Re: Observator bias or...

Post by bob »

hgm wrote:Well, excuse me for saying so, but if all you said was that 80 games is not enough, then I don't understand why you said that at all. As the topic under discussion, or at least the one that I addressed and that you reacted on, was the one raised by Uri, if it is preferable to test based on time or based on node count, not how many games are enough:
bob wrote:
hgm wrote:Yes, for this reason testing at a fixed number of nodes and recording the ime, rather than fixing the time, seems preferable. But of course you cannot get rid of the randomness induced by SMP that way.

I was directly addressing _both_ issues. Using node counts is bad. I can give several reasons but for shortness, consider two:

(1) nodes = 50M will produce a sample set of games. nodes=50M+10K will produce a _different_ sample set of games. Which set is most representative? Who knows.

(2) some programs have a significant variance in NPS from opening to middlegame, others do not. How do you pick a value for N (nodes searched before terminating the search) that is fair and representative of what you would expect in real play? A program that speeds up in the endgame will either be handicapped in the endgame because as its nps goes up, its time per move goes down since nodes are fixed. Or, if you use the endgame NPS then it will be favored in the opening due to it taking much longer than expected to move.

I mentioned the number of games because most use _way_ too few games (just look at game totals mentioned by yourself, Uri and others when making "go/no-go" decisions about recent changes. That point needs to be continually brought up to keep results in perspective. 80 or 160 or 320 games is _not_ enough to draw accurate conclusions. Yet that is exactly what the testing is all about...


For this reason I still want to implement the tree comparison idea I proposed here lately. This would eliminate the randomness not by sampling enough games and relying on the (tediously slow) 1/sqrt(N) convergence, but by exhaustively generatng all possible realizations of the game from a given initial position. If the versions under comparison are quite close (the case that is most difficult to test with conventional methods), the entire game tree might consist of less than 100 games, but might give you the accuracy of a 10,000 games that are subject to chance effects.
As I previously mentioned, it just won't work that way.

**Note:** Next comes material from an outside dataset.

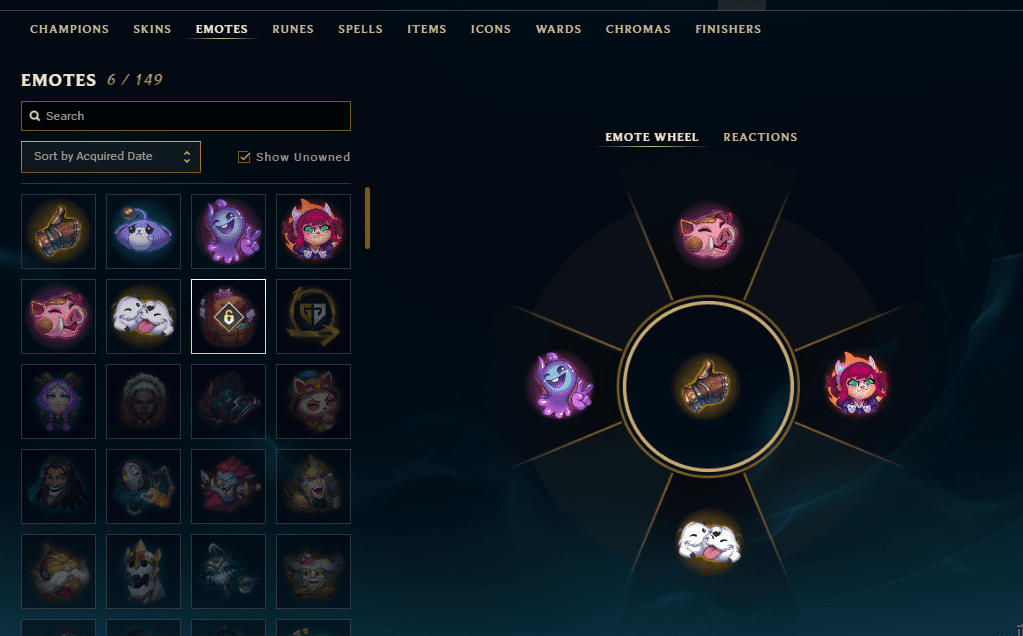The image size is (1023, 636).
Task: Open the Skins collection tab
Action: (x=152, y=29)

The sample set of games you produce might or might not reflect the total population of games that contains the "truth". Any small sub-set is not going to be useful in these comparisons, because any eval change in version N+1 can completely alter the shape of the tree making the "fixed nodes" approach exactly as random as the time-based games...

fixed number of nodes is absolutely worthless. To prove that to yourself, do the following. Play a match using the same starting position, where _both_ programs search a fixed number of nodes (say 20,000,000). Record the results. Then re-play but have both search 20,010,000 nodes (10K more nodes than before). Now look at the results. They won't be anywhere near the same. Which one is more correct? Answer: that's hopeless as you take a small random (the games with 20M nodes per side) from a much larger set of random results, and you base your decisions on that? May as well flip a coin...

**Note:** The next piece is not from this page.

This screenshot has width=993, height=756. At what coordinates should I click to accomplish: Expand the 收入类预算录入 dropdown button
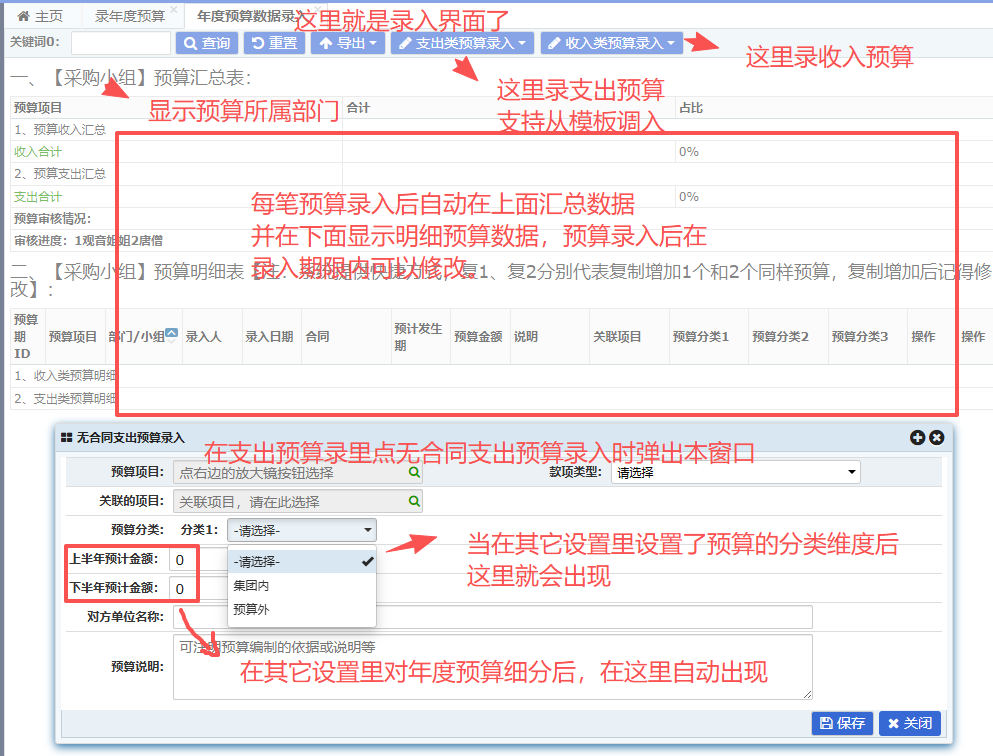[612, 43]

my upcoming ICGA paper will show just how horrible this is...
Here you make the general statement that testing with a fixed number of nodes is useless. Without referring to any number of games. And I don't think that 'useless' is the same as 'not enough' (for a particular purpose). Even if you want to stick to the 80 games that suddenly popped out of nowhere, if I have two versions and one of them scored 45 out of 80, while the other scored 0 out of 80, then 80 games are clearly enough to draw the far-reaching conclusion that you have broken something, and it would be plain silly to continue playing 100,000 games with this version. But all of that is standard statistics, which was never an issue in this discussion thread.
Searching a fixed number of nodes is worthless if the goal is to compare program version N to program version N+1, by playing one or more opponents. The results are exactly as reliable as just using clock time... You can easily confirm this yourself with a lot of test runs. I've done it... we had long discussions and hundreds of thousands of games played when we were studying this in the "crafty team" mailing list.
To talk about things that are absolutely useles: testing uMax against Crafty, Fruit, Arasan, comes pretty close pretty to that. The more games I would play, the more useles it would be, for in 100,000 games both the old and the improved version of uMax would score 0 points. So How would I know if my improvement worked, or if I had completely broken it? It would just be a giant waste of time. An easy analysis shows that you obtain maximum information per game (so that you get the desired reliability with the smallest number of games) if you test against engines of about equal strength.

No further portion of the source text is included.